### Excerpt provided
RNA Secondary Structure Prediction with few Homolog
Non coding RNAs (ncRNA), unlike messenger RNAs (mRNA), are directly functional in the cell where they are believed to play a role usually assigned to proteins. Since two decades, a series of new ncRNA families are being discovered, usually coming as a set of putative, sometimes poorly conserved, homologs. The function of these ncRNA in the cell, like for proteins, is related to their three-dimensional shape and an ordinary problem is the computational prediction of this shape (ie. the exact atomic positions) given just the nucleic acid sequence. This hard problem is addressed stepwise by using intermediate levels of description of the molecule. Secondary structure, which is more or less the graph of the intra-molecular base-pairing interactions, provides such an intermediate, topological description of the molecule that happens to be well suited for an algorithmic approach: given a sequence, the set of possible secondary structures that minimize a free energy function (within a realistic, yet simplified, thermodynamical model) can be computed in reasonable time by dynamic programming. But as there is usually no clue to guess which structure in that set is the correct one, it makes sense to use several homologs, when available, and improve the accuracy of the results by seeking the common structure.
The extension of the previous framework to several sequences turns out to be computationally expensive, although still polynomial in space and time, and calls for heuristic adaptations. I will present our algorithmic results, that prove to apply successfully to that arduous context, usually unaffordable for other methods.

### Information shown
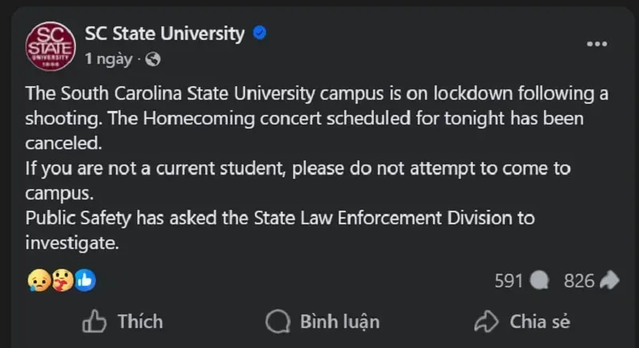Click the thumbs-up icon beside Thích
Image resolution: width=639 pixels, height=348 pixels.
(x=94, y=322)
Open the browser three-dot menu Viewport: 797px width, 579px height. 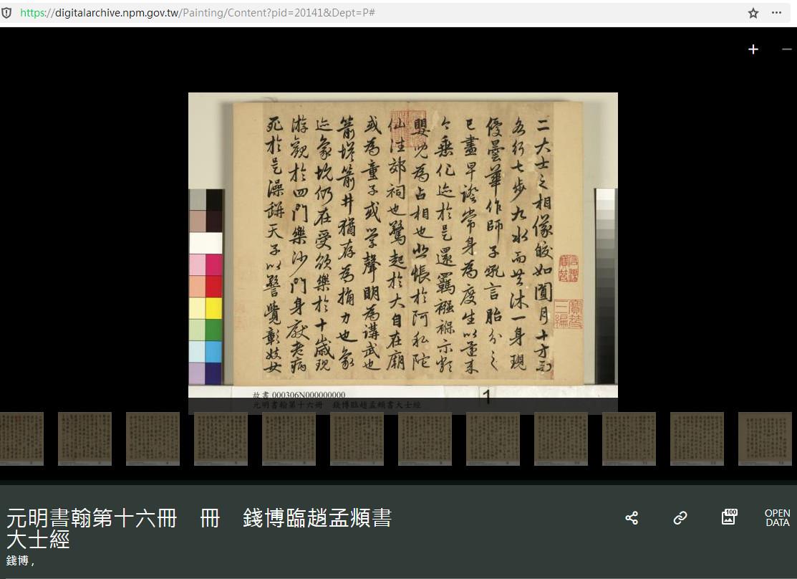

### What you should do
Can you write out, word for word, the part of the RNA secondary structure text between "The extension of" and "for other methods.", inclusive? You won't need the listing for this.

### Final answer
The extension of the previous framework to several sequences turns out to be computationally expensive, although still polynomial in space and time, and calls for heuristic adaptations. I will present our algorithmic results, that prove to apply successfully to that arduous context, usually unaffordable for other methods.